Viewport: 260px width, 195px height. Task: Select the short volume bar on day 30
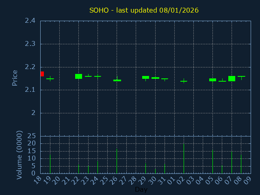[155, 171]
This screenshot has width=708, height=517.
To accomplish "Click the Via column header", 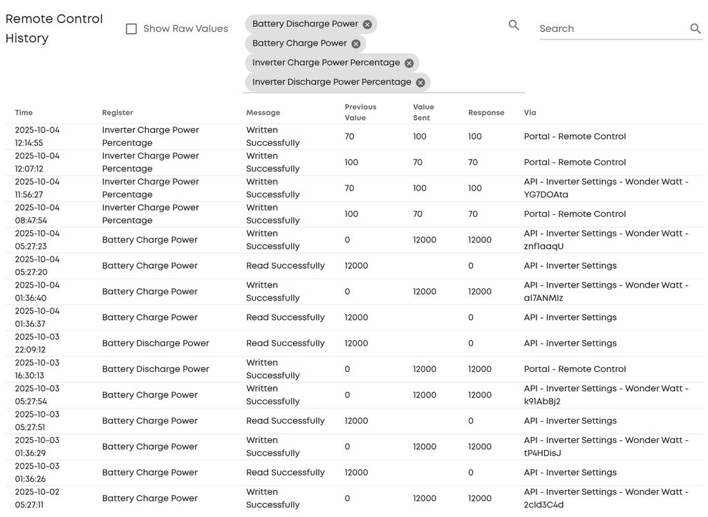I will (x=530, y=113).
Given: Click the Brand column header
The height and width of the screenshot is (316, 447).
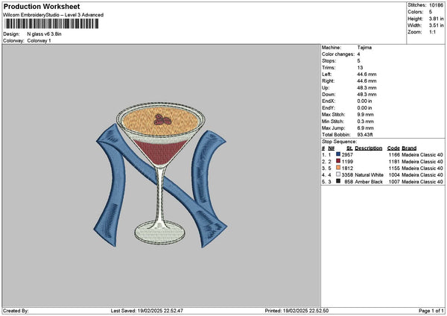Looking at the screenshot, I should [409, 148].
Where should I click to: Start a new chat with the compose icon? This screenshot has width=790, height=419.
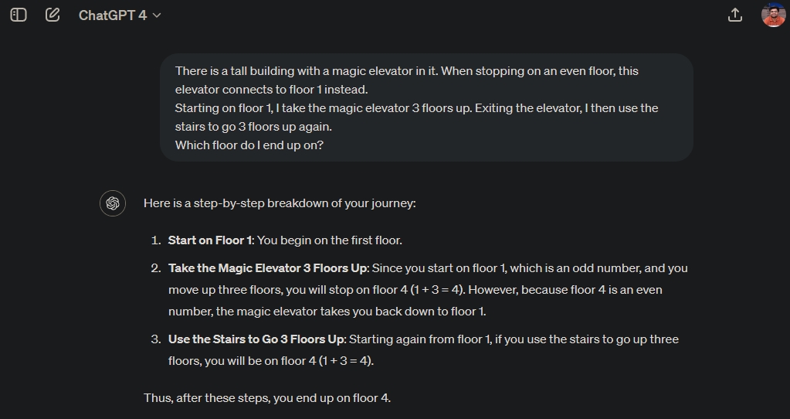point(53,15)
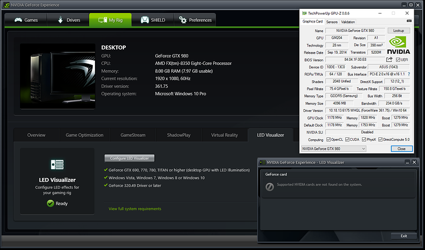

**Task instructions:** Leave every picture out and retype exactly the lines of the records above from the one holding "The height and" through the last, both ends included and nothing besides.

**Expected answer:**
The height and width of the screenshot is (316, 447).
Looking at the screenshot, I should [409, 148].
Where should I click to: Start a new chat with the compose icon? This screenshot has width=790, height=419.
point(53,15)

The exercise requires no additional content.